§ Problem details
Present the lines below as a numbered list, leaving out any blank lines.

§ Records supplied
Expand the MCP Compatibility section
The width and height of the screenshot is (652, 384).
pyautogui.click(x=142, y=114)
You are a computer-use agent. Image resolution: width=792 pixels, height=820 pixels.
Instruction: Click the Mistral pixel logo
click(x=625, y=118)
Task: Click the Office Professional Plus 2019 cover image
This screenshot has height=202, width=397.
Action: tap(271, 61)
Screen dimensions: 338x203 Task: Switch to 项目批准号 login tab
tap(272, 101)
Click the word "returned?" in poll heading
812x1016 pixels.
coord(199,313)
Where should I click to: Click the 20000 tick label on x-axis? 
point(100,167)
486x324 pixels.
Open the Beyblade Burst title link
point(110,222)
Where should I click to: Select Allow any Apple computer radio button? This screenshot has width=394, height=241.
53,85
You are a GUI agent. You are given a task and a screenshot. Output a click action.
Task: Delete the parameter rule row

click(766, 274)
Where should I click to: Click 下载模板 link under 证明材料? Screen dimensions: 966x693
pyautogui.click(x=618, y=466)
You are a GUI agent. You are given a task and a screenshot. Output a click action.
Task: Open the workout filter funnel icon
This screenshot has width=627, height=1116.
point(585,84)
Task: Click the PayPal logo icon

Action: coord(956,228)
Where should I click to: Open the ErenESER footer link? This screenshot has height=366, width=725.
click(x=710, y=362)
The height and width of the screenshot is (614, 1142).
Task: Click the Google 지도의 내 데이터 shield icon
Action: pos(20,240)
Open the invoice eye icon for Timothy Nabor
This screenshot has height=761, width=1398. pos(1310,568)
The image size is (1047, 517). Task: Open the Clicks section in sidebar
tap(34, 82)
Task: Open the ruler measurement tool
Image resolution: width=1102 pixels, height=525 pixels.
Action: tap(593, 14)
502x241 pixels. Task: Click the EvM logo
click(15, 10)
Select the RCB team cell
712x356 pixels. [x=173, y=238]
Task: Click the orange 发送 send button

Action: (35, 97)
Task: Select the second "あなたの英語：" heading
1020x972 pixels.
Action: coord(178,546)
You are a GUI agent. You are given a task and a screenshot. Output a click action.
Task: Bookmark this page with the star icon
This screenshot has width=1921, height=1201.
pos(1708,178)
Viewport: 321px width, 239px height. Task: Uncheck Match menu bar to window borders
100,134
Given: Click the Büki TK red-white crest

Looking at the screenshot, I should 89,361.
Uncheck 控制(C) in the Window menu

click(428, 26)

§ Complete answer
1. Expand the MCP Compatibility section
2. The width and height of the screenshot is (652, 384).
3. pyautogui.click(x=142, y=114)
4. You are a computer-use agent. Image resolution: width=792 pixels, height=820 pixels.
5. Instruction: Click the Mistral pixel logo
6. click(x=625, y=118)
7. Task: Click the Office Professional Plus 2019 cover image
8. This screenshot has height=202, width=397.
9. Action: tap(271, 61)
10. Screen dimensions: 338x203 Task: Switch to 项目批准号 login tab
11. tap(272, 101)
12. Click the word "returned?" in poll heading
13. 812x1016 pixels.
14. coord(199,313)
15. Where should I click to: Click the 20000 tick label on x-axis? 
16. point(100,167)
17. 486x324 pixels.
18. Open the Beyblade Burst title link
19. point(110,222)
20. Where should I click to: Select Allow any Apple computer radio button? This screenshot has width=394, height=241.
21. 53,85
22. You are a GUI agent. You are given a task and a screenshot. Output a click action.
23. Task: Delete the parameter rule row
24. click(766, 274)
25. Where should I click to: Click 下载模板 link under 证明材料? Screen dimensions: 966x693
26. pyautogui.click(x=618, y=466)
27. You are a GUI agent. You are given a task and a screenshot. Output a click action.
28. Task: Open the workout filter funnel icon
29. This screenshot has width=627, height=1116.
30. point(585,84)
31. Task: Click the PayPal logo icon
32. Action: coord(956,228)
33. Where should I click to: Open the ErenESER footer link? This screenshot has height=366, width=725.
34. click(x=710, y=362)
35. The height and width of the screenshot is (614, 1142).
36. Task: Click the Google 지도의 내 데이터 shield icon
37. Action: pos(20,240)
38. Open the invoice eye icon for Timothy Nabor
39. This screenshot has height=761, width=1398. pos(1310,568)
40. The image size is (1047, 517). Task: Open the Clicks section in sidebar
41. tap(34, 82)
42. Task: Open the ruler measurement tool
43. Image resolution: width=1102 pixels, height=525 pixels.
44. Action: tap(593, 14)
45. 502x241 pixels. Task: Click the EvM logo
46. click(15, 10)
47. Select the RCB team cell
48. 712x356 pixels. [x=173, y=238]
49. Task: Click the orange 发送 send button
50. Action: (35, 97)
51. Task: Select the second "あなたの英語：" heading
52. 1020x972 pixels.
53. Action: coord(178,546)
54. You are a GUI agent. You are given a task and a screenshot. Output a click action.
55. Task: Bookmark this page with the star icon
56. This screenshot has width=1921, height=1201.
57. pos(1708,178)
58. Viewport: 321px width, 239px height. Task: Uncheck Match menu bar to window borders
59. 100,134
60. Given: Click the Büki TK red-white crest
61. Looking at the screenshot, I should 89,361.
62. Uncheck 控制(C) in the Window menu
63. click(428, 26)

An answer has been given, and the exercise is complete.